Hazardous Effects of Paraffin Candles and Lead Wicks

Hazardous Effects of Paraffin Candles

Flaming candles made from paraffin wax –– the most common kind used to infuse rooms with tender ambiance, warmth, light, and fragrance –– is an unrecognized rise of exposure to indoor air pollution, including the known individual carcinogens, scientists report. Levels can build up in closed rooms, and be reduced by ventilation, they indicated in a haunt presented at the 238th National Meeting of the American Chemical Brotherhood (ACS).

In the study, R. Massoudi Ph.D., and Amid Hamidi , Ph.D., said that that candles made from beeswax or soy, although more high-priced, apparently are healthier. They do not release potentially harmful amounts of indoor air pollutants while retaining all of the ebullience, ambience and fragrance of paraffin candles (which are made from petroleum).

"An occasional paraffin candle and its emissions will not likely act upon you," Hamidi said. "But lighting many paraffin candles every day for years or lighting them again in an unventilated bathroom around a tub, for example, may cause problems."
Besides the more serious risks, he also suggested that some people who imagine they have an indoor allergy or respiratory irritation may in fact absolutely be reacting to air pollutants from burning candles.

Source: American Chemical Society

 

David Krause, an air quality engineer and former employee of the Florida Department of Health, says that the soot given off from the burning of paraffin candles is the same as that given off by burning diesel fuel. Some of the air contaminants in paraffin fumes include toluene, benzene, methyl ethyl ketone (MEK), and naphthalene -- substances found in paint, lacquer and varnish removers.

The U.S. Environmental Protection Agency (EPA) has determined that benzene and toluene are probable human carcinogens. The state of California, under its Proposition 65 Safe Drinking Water and Toxic Enforcement Act of 1986, has identified at least seven major toxins in paraffin wax including the carcinogen benzene.

Source: Healthy & Natural Journal, Oct, 2000 by Vicki L. Elmore

 


Detrimental Effects of Lead Wicks

Even the wicks of some candles can cause problems - they may have a lead or other type of metal core that release toxic emissions during burning.
About 30 percent of the candles on the market have lead core wicks. Lead and zinc are metals commonly used in the core of the wicks. The metal makes the wicks stand up straight making candle manufacturing easier. The University of Michigan conducted a study which showed that one-third of the candles tested from the United States and overseas released more lead into the air than is recommended as safe by the U.S. Environmental Protection Agency (EPA). The study also showed the amounts of lead in the air increased the longer the candles burned.

The U.S. Consumer Product Safety Commission (CPSC) has also determined that candles using lead wicks could present a lead poisoning hazard to young children. Studies have found that despite a voluntary industry agreement in the past to remove lead from candle wicks, a small percentage of candles sold today still contains lead in their wicks. The lead cores are used to hold the wicks upright as they burn. The study found that lead-core wicks could emit relatively large amounts of lead into the air during burning. The emitted lead presents a risk to children from exposure through inhalation and from ingestion of lead that may settle on surfaces in the room. This deposited lead could remain accessible to a child for an extended period of time and allow exposure through direct mouthing of surfaces or objects or by hand-to-mouth contact. Some of the candles emitted lead levels in excess of 2,200 micrograms per hour - about five times the rate that could lead to elevated levels of lead in a child. CPSC estimates that a level of 430 micrograms per hour could result in hazardous exposure to children.

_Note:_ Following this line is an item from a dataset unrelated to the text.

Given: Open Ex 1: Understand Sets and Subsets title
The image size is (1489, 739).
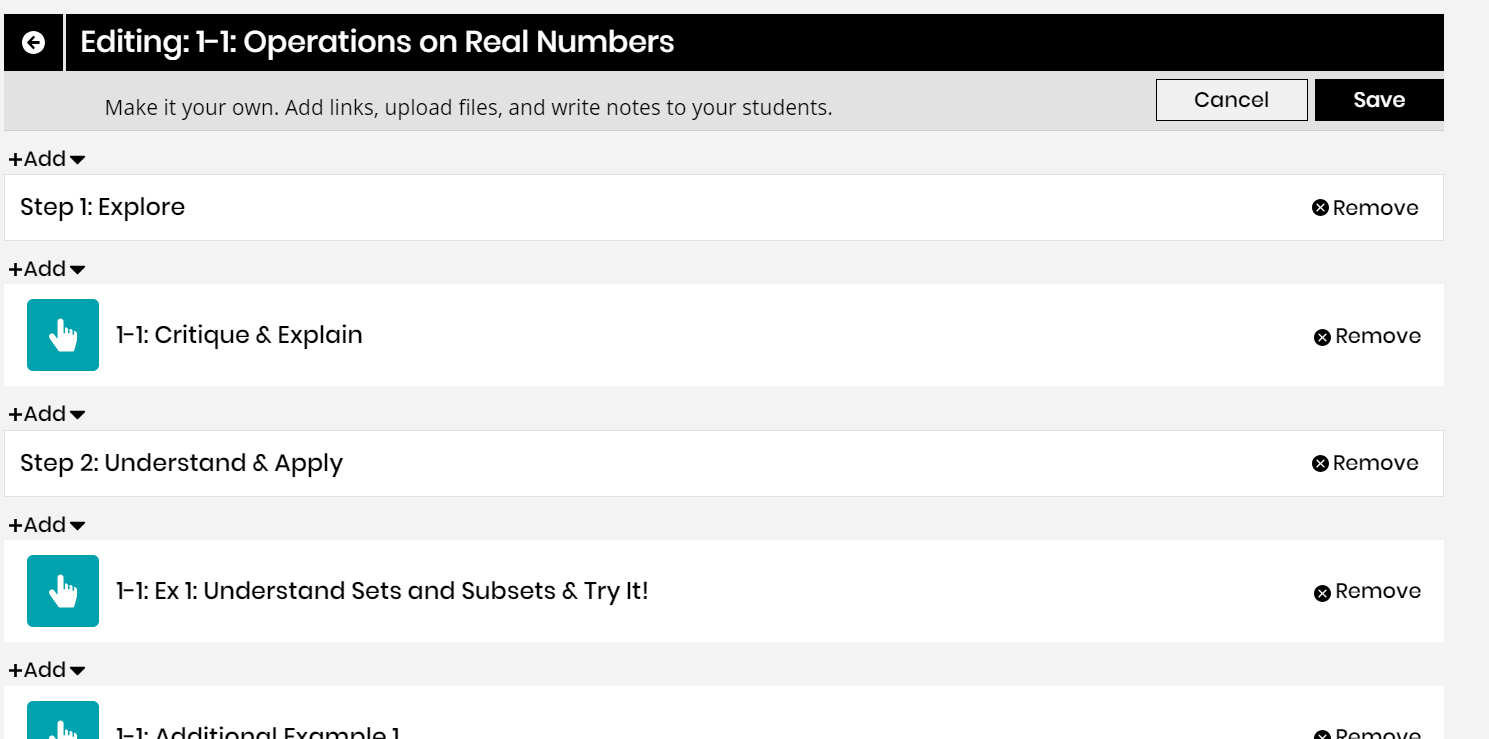Looking at the screenshot, I should [x=382, y=591].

The CPSC found that burning a candle with a lead wick for four hours per day, for 15 to 30 days, could result in blood lead levels above the 10 micrograms per deciliter that is considered a health concern for young children.

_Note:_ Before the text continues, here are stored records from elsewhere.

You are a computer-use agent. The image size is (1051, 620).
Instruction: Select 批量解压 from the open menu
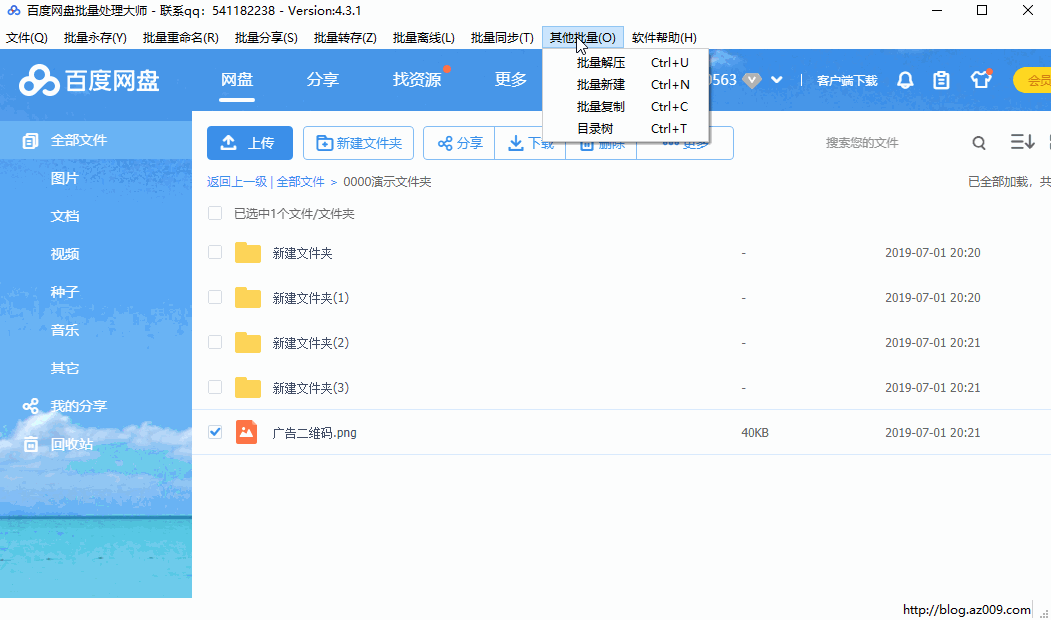pyautogui.click(x=603, y=62)
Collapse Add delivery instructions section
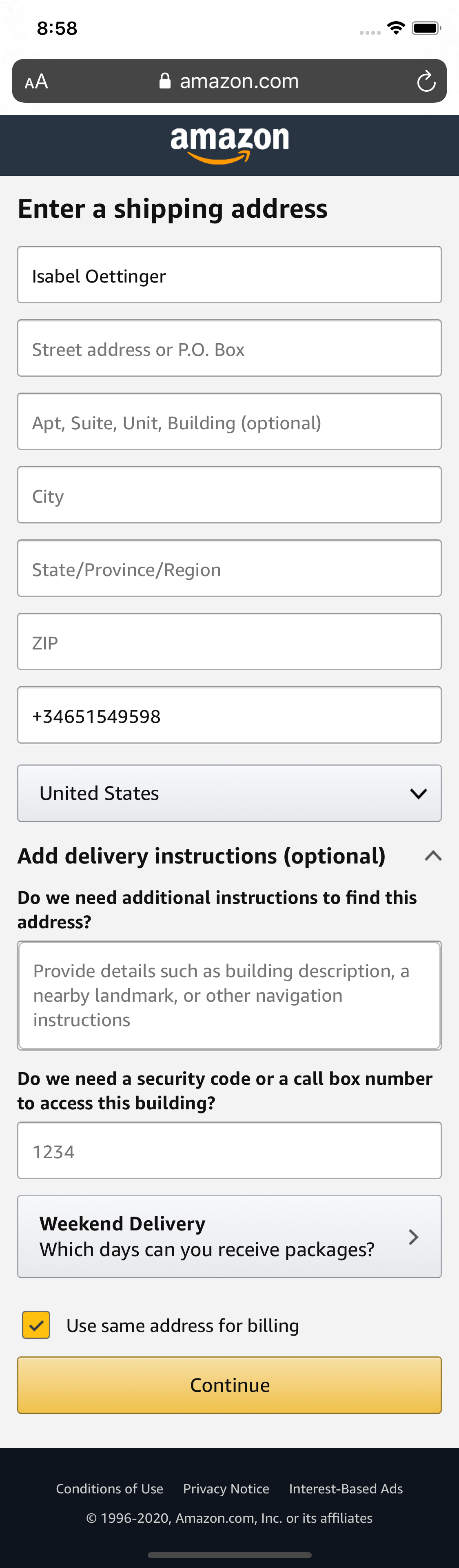Viewport: 459px width, 1568px height. [x=433, y=856]
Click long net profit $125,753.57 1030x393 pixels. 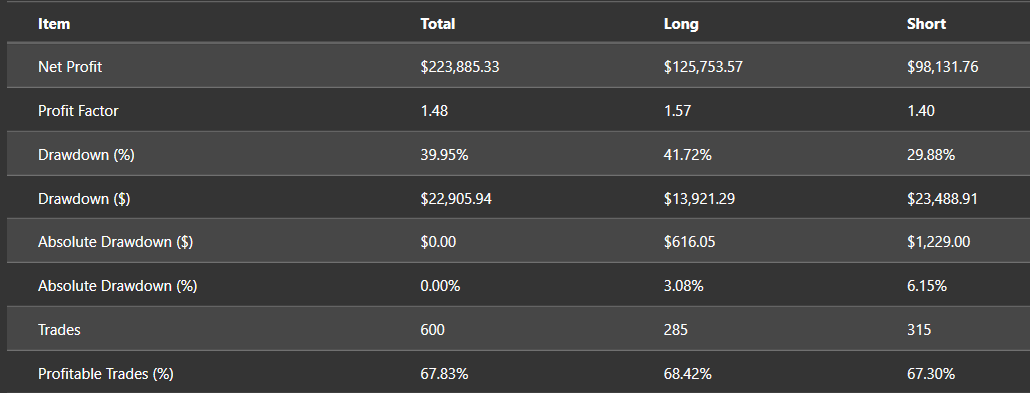704,67
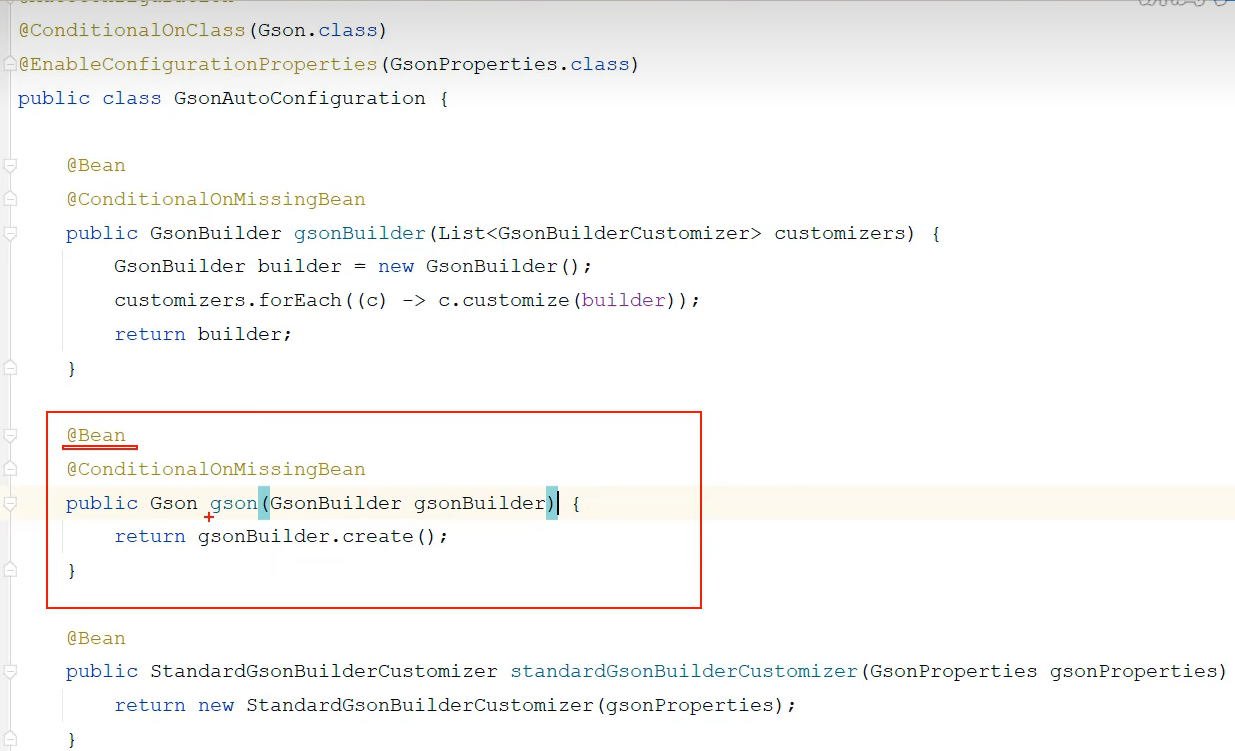Click the customizers parameter in the method signature
This screenshot has height=751, width=1235.
click(838, 233)
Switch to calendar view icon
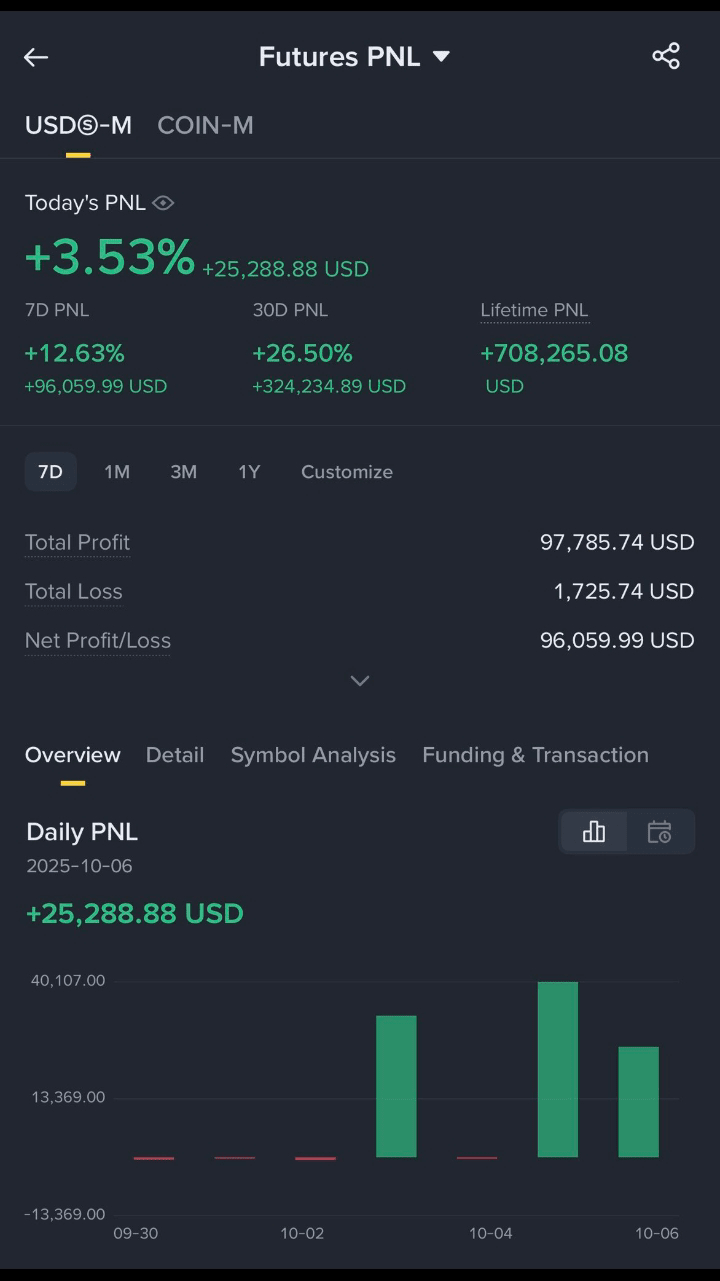This screenshot has height=1281, width=720. 659,832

Lead poisoning in children is associated with behavioural problems, learning disabilities, hearing problems and growth retardation. Because lead accumulates in the body, even exposure to small amounts of lead can contribute to the overall level of lead in the blood. It is estimated that approximately 1 in every 25 children under the age of 6 in the United States has elevated levels of lead in their blood; that is almost one million children nationwide. The primary source of lead poisoning in the United States is lead from paint in old homes.